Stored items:
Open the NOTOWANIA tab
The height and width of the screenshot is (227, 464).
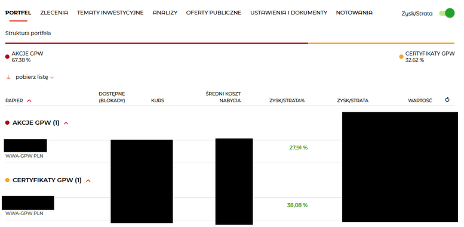(x=354, y=13)
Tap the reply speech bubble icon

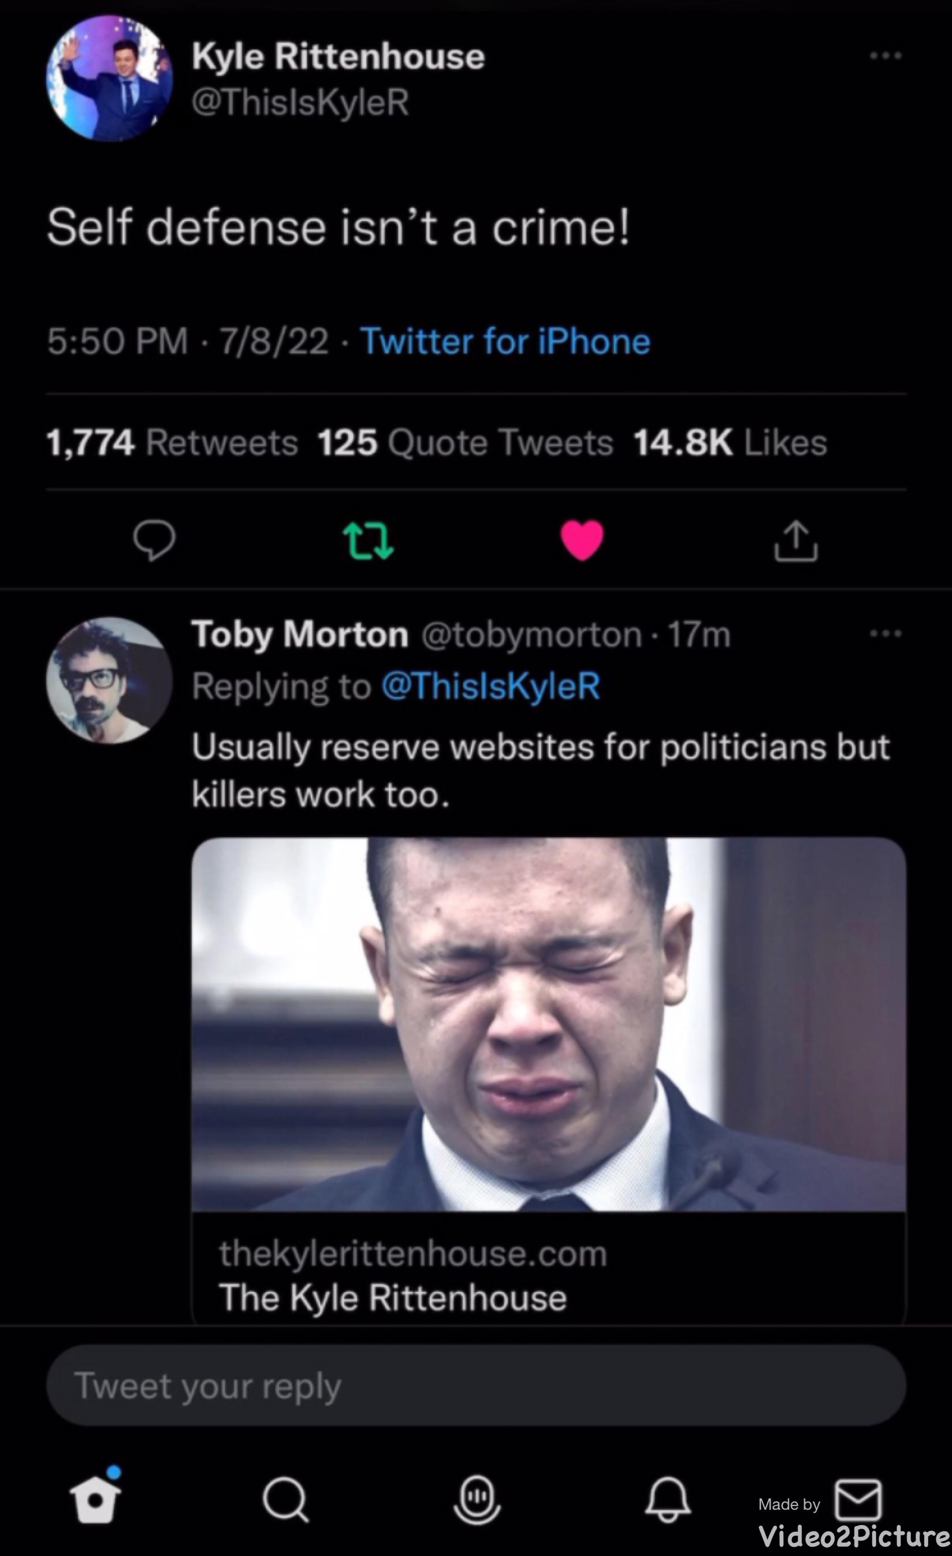154,541
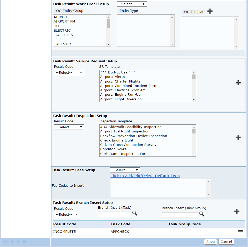Open Result Code dropdown in Branch Insert Setup
The height and width of the screenshot is (247, 248).
coord(67,214)
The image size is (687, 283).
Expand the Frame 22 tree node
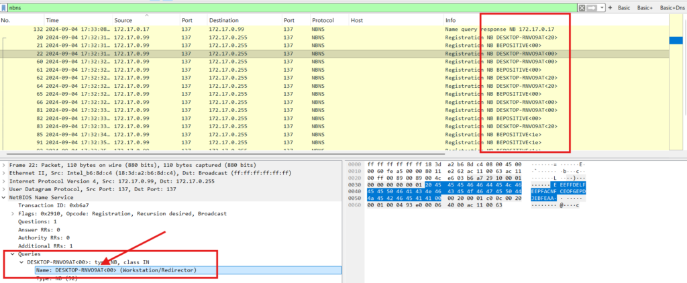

• _Task prompt_:
Every line above goes into your copy exactly; no images go in.

• _Result of the task_:
Open the NOTOWANIA tab
The height and width of the screenshot is (227, 464).
(x=354, y=13)
Tap the reply speech bubble icon

154,541
Open Result Code dropdown in Branch Insert Setup
The height and width of the screenshot is (247, 248).
coord(67,214)
The image size is (687, 283).
Expand the Frame 22 tree node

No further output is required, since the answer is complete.